N° F.20.0084.F
1. T. L., et
2. S. L.,
demandeurs en cassation,
représentés par Maître Daniel Garabedian, avocat à la Cour de cassation, dont le cabinet est établi à Bruxelles, rue de la Bonté, 5, où il est fait élection de domicile,
contre
ÉTAT BELGE, représenté par le ministre des Finances, dont le cabinet est établi à Bruxelles, rue de la Loi, 12,
défendeur en cassation,
représenté par Maître Geoffroy de Foestraets, avocat à la Cour de cassation, dont le cabinet est établi à Bruxelles, rue de la Vallée, 67, où il est fait élection de domicile.

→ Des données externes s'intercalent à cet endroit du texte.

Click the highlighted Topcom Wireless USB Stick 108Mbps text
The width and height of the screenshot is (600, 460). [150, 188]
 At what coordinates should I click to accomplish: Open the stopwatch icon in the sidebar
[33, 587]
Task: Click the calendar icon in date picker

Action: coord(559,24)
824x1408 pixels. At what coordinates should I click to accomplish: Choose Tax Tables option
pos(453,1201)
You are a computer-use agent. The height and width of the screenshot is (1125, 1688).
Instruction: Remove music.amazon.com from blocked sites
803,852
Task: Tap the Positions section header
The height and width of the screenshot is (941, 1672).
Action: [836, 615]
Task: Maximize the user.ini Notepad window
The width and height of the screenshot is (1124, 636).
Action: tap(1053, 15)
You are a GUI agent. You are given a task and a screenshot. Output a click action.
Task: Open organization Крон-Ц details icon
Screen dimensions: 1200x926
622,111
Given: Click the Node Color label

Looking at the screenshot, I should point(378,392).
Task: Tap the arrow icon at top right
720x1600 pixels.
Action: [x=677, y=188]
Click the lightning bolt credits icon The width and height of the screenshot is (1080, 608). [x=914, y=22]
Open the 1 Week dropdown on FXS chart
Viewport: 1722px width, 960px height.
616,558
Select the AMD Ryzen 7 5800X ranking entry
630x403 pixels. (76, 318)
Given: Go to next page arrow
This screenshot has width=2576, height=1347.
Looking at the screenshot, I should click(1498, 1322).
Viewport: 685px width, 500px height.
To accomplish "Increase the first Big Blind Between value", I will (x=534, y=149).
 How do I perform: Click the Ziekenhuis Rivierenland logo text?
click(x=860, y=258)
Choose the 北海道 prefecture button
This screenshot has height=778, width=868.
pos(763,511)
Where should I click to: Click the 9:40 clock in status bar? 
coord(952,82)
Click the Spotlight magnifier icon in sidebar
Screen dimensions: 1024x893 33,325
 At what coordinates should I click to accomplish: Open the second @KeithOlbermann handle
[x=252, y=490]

I. La procédure devant la Cour
Le pourvoi en cassation est dirigé contre l'arrêt rendu le 28 juin 2019 par la cour d'appel de Mons.
Le 10 février 2021, le procureur général André Henkes a déposé des conclusions au greffe.
Le conseiller Sabine Geubel a fait rapport et le procureur général
André Henkes a été entendu en ses conclusions.
II. Le moyen de cassation
Dans la requête en cassation, jointe au présent arrêt en copie certifiée conforme, les demandeurs présentent un moyen.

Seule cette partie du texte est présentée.